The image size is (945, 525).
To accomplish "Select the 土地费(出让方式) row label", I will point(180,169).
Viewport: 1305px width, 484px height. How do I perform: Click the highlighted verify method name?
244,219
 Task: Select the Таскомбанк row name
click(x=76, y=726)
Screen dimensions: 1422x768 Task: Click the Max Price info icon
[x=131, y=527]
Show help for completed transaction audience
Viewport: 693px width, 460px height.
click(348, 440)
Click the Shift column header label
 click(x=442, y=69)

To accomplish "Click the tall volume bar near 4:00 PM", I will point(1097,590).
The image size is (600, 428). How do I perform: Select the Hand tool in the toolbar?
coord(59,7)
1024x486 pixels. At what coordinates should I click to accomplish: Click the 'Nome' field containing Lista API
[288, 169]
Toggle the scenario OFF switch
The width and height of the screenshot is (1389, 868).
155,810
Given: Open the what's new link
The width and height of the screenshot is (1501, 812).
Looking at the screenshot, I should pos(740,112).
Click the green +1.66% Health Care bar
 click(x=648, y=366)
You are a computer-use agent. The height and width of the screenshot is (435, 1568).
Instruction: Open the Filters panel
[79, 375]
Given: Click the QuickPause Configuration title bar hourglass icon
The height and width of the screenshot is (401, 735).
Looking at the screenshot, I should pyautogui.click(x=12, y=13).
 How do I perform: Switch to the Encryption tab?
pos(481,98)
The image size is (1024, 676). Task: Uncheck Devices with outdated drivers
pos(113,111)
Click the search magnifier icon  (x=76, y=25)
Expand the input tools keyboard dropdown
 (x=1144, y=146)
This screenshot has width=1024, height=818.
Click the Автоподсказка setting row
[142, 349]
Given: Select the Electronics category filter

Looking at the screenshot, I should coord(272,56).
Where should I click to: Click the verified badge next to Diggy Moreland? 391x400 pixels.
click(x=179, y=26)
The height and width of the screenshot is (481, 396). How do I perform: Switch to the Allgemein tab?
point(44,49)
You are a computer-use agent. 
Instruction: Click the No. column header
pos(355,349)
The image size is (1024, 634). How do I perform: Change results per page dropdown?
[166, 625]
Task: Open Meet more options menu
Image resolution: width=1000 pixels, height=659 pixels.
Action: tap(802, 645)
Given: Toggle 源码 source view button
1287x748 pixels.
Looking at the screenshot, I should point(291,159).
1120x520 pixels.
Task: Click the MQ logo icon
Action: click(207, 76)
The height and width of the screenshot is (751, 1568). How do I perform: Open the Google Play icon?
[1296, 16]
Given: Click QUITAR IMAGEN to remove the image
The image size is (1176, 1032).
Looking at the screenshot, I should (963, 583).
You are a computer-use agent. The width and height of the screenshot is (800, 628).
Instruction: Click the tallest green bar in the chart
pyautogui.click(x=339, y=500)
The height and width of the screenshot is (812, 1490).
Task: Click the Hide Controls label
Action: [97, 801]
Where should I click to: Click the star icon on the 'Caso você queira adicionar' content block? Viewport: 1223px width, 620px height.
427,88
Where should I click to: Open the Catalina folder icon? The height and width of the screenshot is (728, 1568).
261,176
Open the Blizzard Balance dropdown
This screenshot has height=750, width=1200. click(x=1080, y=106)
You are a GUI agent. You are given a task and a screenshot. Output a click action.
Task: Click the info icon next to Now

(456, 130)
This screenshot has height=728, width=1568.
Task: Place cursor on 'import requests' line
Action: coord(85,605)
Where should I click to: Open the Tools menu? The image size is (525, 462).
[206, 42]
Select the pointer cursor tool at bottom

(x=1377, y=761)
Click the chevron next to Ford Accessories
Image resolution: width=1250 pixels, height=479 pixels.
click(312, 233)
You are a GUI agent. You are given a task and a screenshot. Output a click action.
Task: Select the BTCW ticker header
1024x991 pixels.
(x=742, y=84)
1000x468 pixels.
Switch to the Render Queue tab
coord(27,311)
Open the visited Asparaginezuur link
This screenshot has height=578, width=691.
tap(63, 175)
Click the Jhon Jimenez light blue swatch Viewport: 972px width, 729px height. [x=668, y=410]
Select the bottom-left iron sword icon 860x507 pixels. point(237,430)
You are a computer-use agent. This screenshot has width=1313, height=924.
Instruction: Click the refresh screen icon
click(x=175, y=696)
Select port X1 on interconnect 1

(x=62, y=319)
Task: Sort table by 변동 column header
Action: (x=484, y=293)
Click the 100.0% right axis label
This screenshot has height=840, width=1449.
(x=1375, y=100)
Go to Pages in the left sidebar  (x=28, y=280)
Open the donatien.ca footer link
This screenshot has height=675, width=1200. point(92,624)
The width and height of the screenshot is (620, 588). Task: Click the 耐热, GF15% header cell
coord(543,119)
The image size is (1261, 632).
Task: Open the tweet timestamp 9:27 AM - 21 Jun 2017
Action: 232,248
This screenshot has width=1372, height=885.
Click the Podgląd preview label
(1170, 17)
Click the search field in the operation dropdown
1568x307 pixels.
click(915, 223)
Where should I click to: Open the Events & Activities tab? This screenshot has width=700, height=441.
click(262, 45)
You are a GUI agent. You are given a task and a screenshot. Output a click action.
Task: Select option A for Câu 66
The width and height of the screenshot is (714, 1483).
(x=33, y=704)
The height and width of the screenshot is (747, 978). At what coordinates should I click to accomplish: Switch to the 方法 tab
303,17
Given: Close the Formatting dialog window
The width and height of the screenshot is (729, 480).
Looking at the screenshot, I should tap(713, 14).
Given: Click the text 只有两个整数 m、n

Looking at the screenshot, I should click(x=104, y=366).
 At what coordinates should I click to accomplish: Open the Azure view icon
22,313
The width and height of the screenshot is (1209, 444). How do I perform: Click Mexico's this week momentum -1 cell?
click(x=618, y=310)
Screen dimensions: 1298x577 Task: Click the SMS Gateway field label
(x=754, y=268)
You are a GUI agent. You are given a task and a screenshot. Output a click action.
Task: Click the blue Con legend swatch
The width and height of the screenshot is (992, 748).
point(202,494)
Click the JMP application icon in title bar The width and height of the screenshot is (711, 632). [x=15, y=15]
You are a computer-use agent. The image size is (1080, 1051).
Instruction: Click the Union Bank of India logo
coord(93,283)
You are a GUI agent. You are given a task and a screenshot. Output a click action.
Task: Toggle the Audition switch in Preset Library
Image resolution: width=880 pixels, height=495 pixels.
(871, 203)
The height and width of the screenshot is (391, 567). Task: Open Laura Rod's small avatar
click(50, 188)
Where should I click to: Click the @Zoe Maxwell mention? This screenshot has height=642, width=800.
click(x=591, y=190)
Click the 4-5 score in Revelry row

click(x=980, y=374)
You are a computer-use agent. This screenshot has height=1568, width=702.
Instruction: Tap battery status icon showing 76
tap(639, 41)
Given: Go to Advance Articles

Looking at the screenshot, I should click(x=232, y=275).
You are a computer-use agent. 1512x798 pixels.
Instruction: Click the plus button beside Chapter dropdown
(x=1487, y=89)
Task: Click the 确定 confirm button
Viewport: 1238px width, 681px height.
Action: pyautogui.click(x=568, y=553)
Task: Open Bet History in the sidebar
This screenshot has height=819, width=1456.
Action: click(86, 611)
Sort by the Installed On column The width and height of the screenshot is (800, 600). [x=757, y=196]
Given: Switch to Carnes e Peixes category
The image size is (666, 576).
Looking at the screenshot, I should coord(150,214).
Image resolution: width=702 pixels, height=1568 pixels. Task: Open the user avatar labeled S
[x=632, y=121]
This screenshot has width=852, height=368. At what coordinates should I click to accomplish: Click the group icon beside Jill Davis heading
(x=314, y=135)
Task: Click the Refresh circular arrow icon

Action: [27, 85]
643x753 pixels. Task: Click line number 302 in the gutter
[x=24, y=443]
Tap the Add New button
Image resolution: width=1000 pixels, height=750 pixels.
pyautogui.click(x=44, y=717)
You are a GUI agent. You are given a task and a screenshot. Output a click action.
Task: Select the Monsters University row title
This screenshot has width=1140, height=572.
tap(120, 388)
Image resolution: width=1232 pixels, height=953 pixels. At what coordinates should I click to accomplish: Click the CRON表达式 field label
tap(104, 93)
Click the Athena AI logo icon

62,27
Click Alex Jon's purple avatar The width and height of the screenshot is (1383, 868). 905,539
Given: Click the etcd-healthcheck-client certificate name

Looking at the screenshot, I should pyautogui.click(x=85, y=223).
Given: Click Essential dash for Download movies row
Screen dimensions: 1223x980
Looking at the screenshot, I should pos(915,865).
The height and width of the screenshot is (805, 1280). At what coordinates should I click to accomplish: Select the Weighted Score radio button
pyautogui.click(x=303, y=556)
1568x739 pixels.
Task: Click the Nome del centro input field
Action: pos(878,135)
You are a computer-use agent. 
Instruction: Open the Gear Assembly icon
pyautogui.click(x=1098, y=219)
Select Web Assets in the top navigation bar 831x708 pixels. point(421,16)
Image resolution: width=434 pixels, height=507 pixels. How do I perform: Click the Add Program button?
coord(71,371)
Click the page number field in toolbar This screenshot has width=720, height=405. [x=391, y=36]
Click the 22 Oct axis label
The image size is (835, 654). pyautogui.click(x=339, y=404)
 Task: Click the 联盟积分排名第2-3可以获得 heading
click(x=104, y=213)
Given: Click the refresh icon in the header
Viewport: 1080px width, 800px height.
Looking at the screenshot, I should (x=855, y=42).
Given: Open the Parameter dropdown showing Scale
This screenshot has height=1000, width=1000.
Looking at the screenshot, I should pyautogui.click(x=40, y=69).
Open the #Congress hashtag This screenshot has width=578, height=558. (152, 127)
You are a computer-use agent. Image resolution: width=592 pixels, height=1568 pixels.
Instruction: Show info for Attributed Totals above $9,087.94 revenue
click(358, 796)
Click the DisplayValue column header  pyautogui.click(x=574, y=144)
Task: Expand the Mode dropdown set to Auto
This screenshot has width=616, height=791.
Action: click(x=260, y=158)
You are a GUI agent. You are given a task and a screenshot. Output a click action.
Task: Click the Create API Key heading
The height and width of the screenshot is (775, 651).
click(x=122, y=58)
··········
### WHAT YOU WILL DO
Among the entries above, find the line with "Image resolution: width=1232" and the line with "Select Web Assets"; give again exactly these two lines and all lines between them.

### ANSWER TO THIS PROBLEM
Image resolution: width=1232 pixels, height=953 pixels. At what coordinates should I click to accomplish: Click the CRON表达式 field label
tap(104, 93)
Click the Athena AI logo icon

62,27
Click Alex Jon's purple avatar The width and height of the screenshot is (1383, 868). 905,539
Given: Click the etcd-healthcheck-client certificate name

Looking at the screenshot, I should pyautogui.click(x=85, y=223).
Given: Click Essential dash for Download movies row
Screen dimensions: 1223x980
Looking at the screenshot, I should pos(915,865).
The height and width of the screenshot is (805, 1280). At what coordinates should I click to accomplish: Select the Weighted Score radio button
pyautogui.click(x=303, y=556)
1568x739 pixels.
Task: Click the Nome del centro input field
Action: pos(878,135)
You are a computer-use agent. 
Instruction: Open the Gear Assembly icon
pyautogui.click(x=1098, y=219)
Select Web Assets in the top navigation bar 831x708 pixels. point(421,16)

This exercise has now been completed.